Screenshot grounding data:
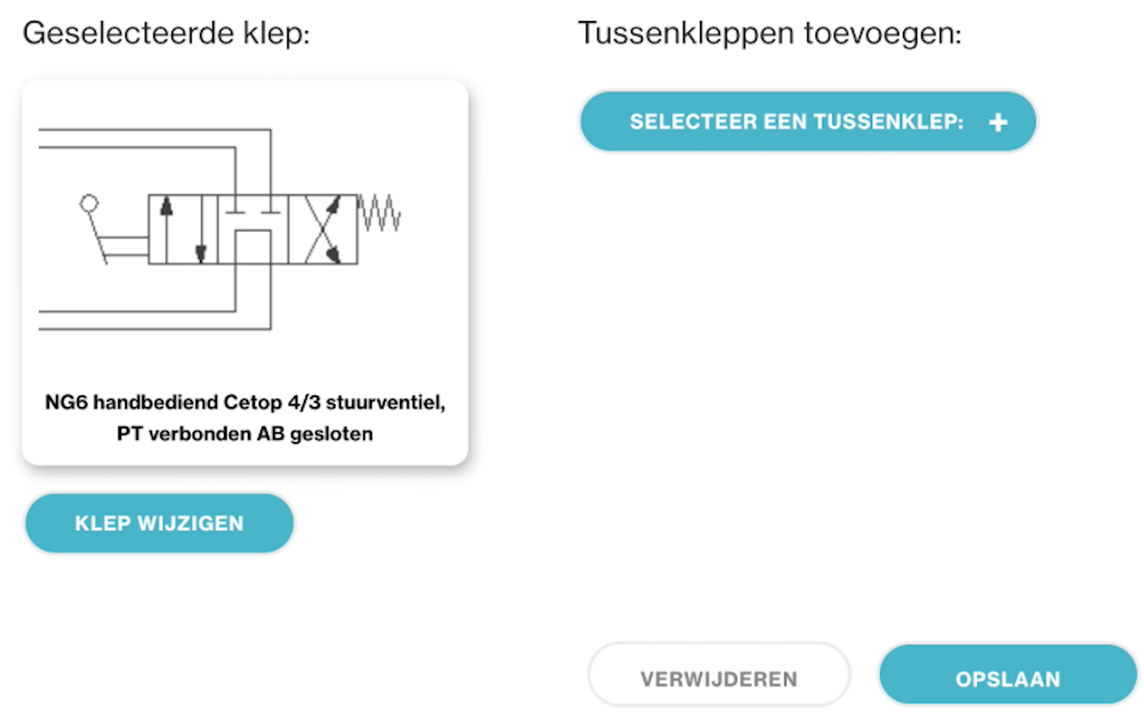Click the Klep wijzigen button
This screenshot has width=1144, height=715.
pyautogui.click(x=159, y=523)
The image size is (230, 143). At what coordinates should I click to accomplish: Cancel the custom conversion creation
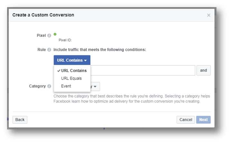point(186,120)
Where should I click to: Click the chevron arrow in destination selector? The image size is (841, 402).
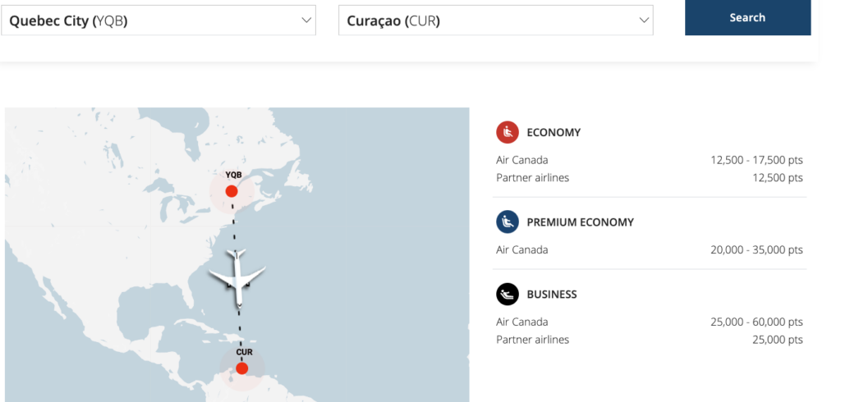click(x=643, y=21)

## YOUR GOAL
Copy exactly the lines that run from the line containing "Where should I" to the end of the data, keeping both end lines and dropping every picture.

## WRITTEN REPLY
Where should I click to: Click the chevron arrow in destination selector? The image size is (841, 402).
click(x=643, y=21)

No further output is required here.